> **DIRECTIONS**: Set the data down again, exactly as it appears below.
══════════════════════════════
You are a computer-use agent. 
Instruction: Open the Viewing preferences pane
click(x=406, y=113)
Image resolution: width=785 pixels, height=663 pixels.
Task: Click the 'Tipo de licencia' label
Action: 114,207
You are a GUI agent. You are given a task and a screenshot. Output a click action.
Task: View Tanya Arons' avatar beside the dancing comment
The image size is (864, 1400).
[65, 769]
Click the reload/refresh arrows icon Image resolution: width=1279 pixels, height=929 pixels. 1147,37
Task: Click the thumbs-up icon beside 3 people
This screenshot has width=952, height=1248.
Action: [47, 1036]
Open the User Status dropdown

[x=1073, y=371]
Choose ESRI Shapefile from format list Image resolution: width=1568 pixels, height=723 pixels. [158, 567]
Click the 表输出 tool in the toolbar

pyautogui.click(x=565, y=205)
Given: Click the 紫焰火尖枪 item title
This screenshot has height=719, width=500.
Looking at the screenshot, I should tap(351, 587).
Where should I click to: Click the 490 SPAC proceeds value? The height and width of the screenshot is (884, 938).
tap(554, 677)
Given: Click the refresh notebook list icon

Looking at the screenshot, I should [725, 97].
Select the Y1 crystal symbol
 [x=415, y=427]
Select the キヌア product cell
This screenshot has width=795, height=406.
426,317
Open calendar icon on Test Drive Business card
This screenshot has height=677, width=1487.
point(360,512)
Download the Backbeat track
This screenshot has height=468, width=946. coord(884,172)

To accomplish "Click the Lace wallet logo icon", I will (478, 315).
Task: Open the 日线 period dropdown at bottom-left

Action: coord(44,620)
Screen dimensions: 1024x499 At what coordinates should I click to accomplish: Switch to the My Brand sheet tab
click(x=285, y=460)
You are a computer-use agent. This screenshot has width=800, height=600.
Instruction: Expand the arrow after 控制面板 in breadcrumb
══════════════════════════════
> **ANSWER TO THIS EXERCISE**:
You are a computer-use agent. 
Instruction: Open the Viewing preferences pane
click(x=406, y=113)
Image resolution: width=785 pixels, height=663 pixels.
Task: Click the 'Tipo de licencia' label
Action: 114,207
You are a GUI agent. You are given a task and a screenshot. Output a click action.
Task: View Tanya Arons' avatar beside the dancing comment
The image size is (864, 1400).
[65, 769]
Click the reload/refresh arrows icon Image resolution: width=1279 pixels, height=929 pixels. 1147,37
Task: Click the thumbs-up icon beside 3 people
This screenshot has width=952, height=1248.
Action: [47, 1036]
Open the User Status dropdown

[x=1073, y=371]
Choose ESRI Shapefile from format list Image resolution: width=1568 pixels, height=723 pixels. [158, 567]
Click the 表输出 tool in the toolbar

pyautogui.click(x=565, y=205)
Given: Click the 紫焰火尖枪 item title
This screenshot has height=719, width=500.
Looking at the screenshot, I should tap(351, 587).
Where should I click to: Click the 490 SPAC proceeds value? The height and width of the screenshot is (884, 938).
tap(554, 677)
Given: Click the refresh notebook list icon

Looking at the screenshot, I should [725, 97].
Select the Y1 crystal symbol
 [x=415, y=427]
Select the キヌア product cell
This screenshot has width=795, height=406.
426,317
Open calendar icon on Test Drive Business card
This screenshot has height=677, width=1487.
point(360,512)
Download the Backbeat track
This screenshot has height=468, width=946. coord(884,172)

To accomplish "Click the Lace wallet logo icon", I will (478, 315).
Task: Open the 日线 period dropdown at bottom-left

Action: coord(44,620)
Screen dimensions: 1024x499 At what coordinates should I click to accomplish: Switch to the My Brand sheet tab
click(x=285, y=460)
You are a computer-use agent. This screenshot has width=800, height=600.
Instruction: Expand the arrow after 控制面板 in breadcrumb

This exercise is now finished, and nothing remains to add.